Estudo de longo prazo aponta possível queda no preço do ouro
O ouro, que fechou agosto cotado em torno de US$ 4.444 por onça, pode estar entrando em um novo ciclo de baixa, conforme análise baseada em cinco décadas de dados de mercado. Essa pesquisa revela um padrão cíclico consistente de aproximadamente 10 a 10,5 anos de alta seguidos por 4 a 5 anos de correção, indicando que os preços do metal precioso poderiam recuar para patamares entre US$ 3.000 e US$ 3.200 até 2030.
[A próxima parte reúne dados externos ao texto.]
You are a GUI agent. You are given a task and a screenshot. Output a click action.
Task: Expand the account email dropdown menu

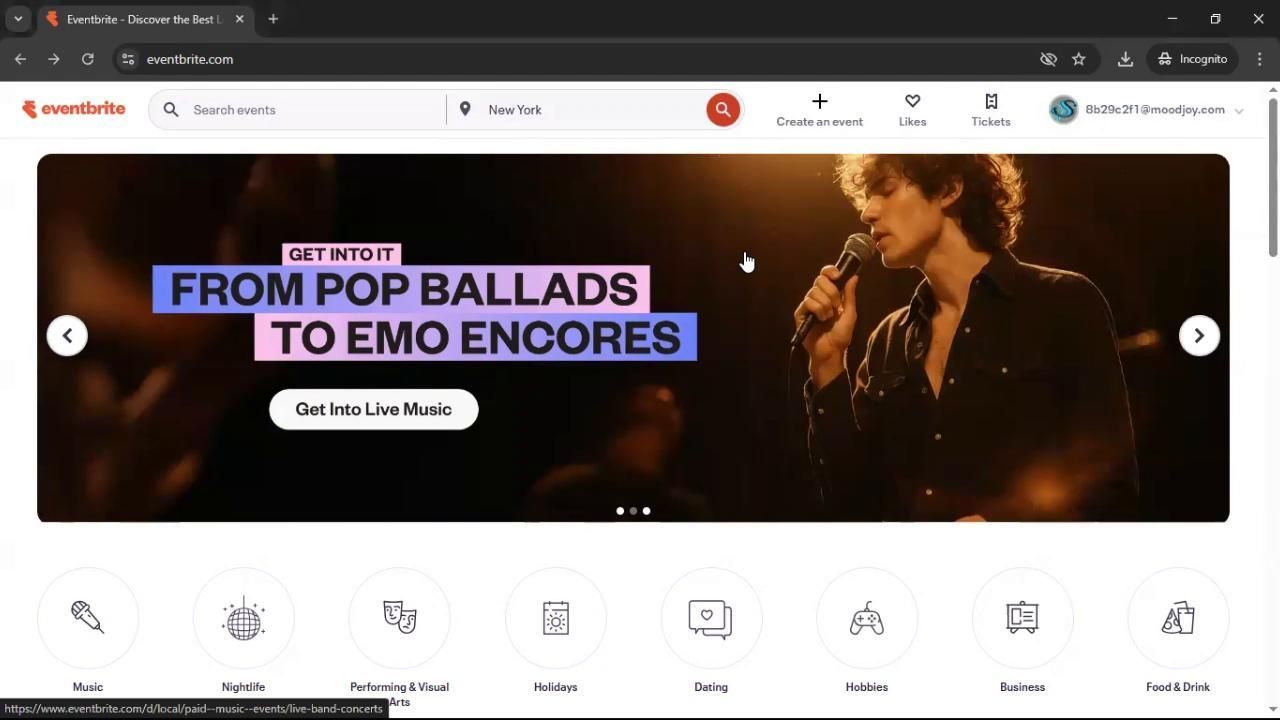tap(1239, 111)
Tendências históricas situam pico em 2026 e ciclo baixista a partir daí
Ao examinar os preços do ouro desde 1970, o estudo identifica janeiro de 2026 como o provável ponto máximo, com valores próximos a US$ 5.500 por onça. Depois dessa data, a expectativa é que a queda sinalize o início de um mercado baixista, diferindo de uma correção temporária dentro de uma tendência de alta. Dados anteriores indicam que as mínimas desses ciclos costumam acontecer de 4 a 5 anos após o pico, sugerindo um fundo para o metal que pode ocorrer entre março e dezembro de 2030. Um período atípico ocorreu entre 1985 e 1995, marcado por uma redução prolongada causada por pressões deflacionárias e mudanças geopolíticas como o fim da Guerra Fria.
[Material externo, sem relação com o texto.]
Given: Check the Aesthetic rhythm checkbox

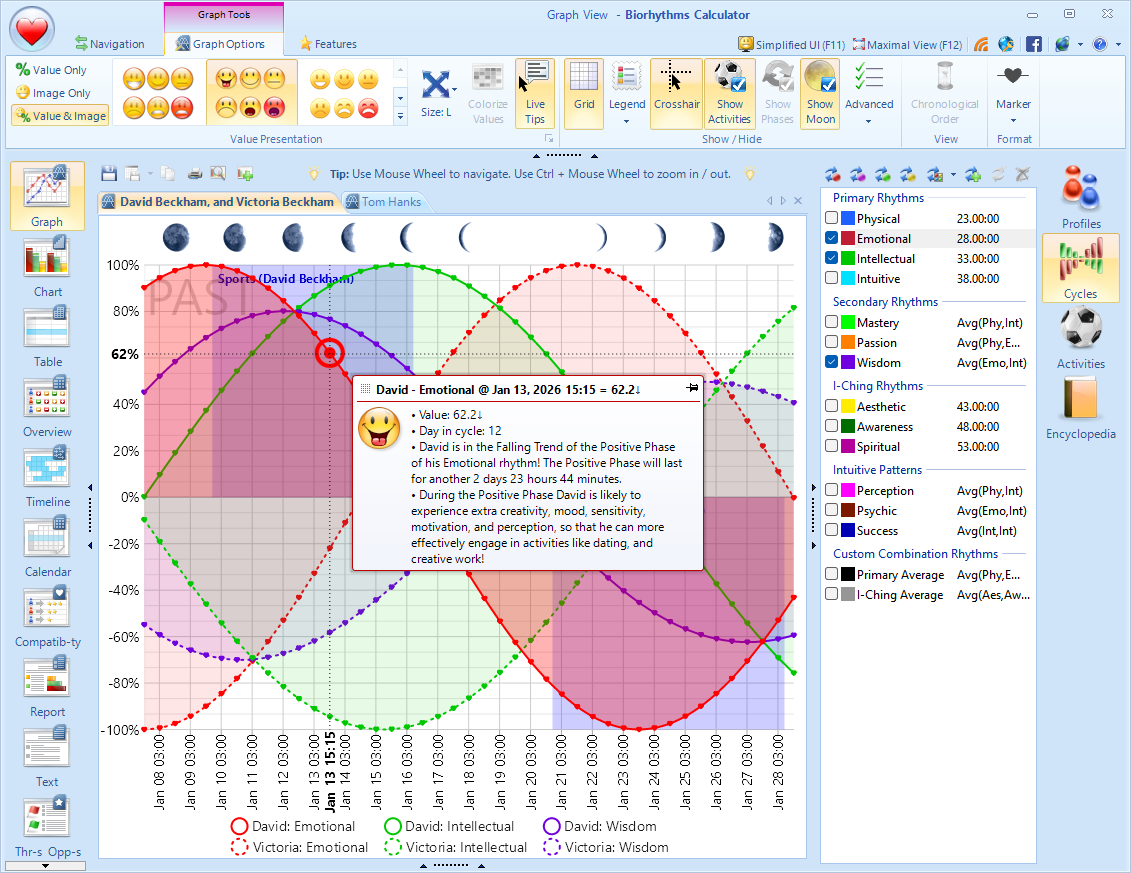Looking at the screenshot, I should click(832, 406).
Níveis técnicos apontam zonas de suporte importantes
A análise técnica, que utiliza retrações de Fibonacci com base nas mínimas dos mercados baixistas de 1985 e 2015, indica que as quedas do ouro tendem a se estabilizar próximo ao nível de 38,2% de retração. Esse ponto corresponde também a médias móveis de longo prazo, como a média móvel de 200 meses, que historicamente atuam como suporte. Dessa forma, o preço poderá oscilar entre US$ 3.000 e US$ 3.200 — representando uma redução de cerca de 28% a 33% em relação às cotações atuais.
Oferta, demanda e política monetária influenciarão o comportamento do ouro
Apesar da perspectiva de queda, fatores estruturais continuam sustentando a atratividade do ouro. Bancos centrais globais mantêm suas aquisições, reforçando a demanda num cenário de débitos elevados e preocupações com a desvalorização das moedas. Além disso, tensões geopolíticas contribuem para o posicionamento do ouro como ativo de refúgio. O forte repique observando em agosto também renovou o interesse dos investidores.
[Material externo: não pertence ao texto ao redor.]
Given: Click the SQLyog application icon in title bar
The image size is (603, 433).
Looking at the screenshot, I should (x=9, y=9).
Por outro lado, o aumento das taxas de juros promovido pelo Federal Reserve eleva o custo de oportunidade de manter ativos que não geram rendimentos diretos, como o ouro. A sensibilidade do mercado às decisões de política monetária dos EUA permanece como um fator de incerteza, capaz de afetar o momento e a magnitude da correção antecipada.
Essa avaliação proporciona uma perspectiva fundamentada para quem acompanha o mercado de metais preciosos, destacando a necessidade de observar atentamente as dinâmicas macroeconômicas e as decisões regulatórias que podem impactar a trajetória do ouro nos próximos anos.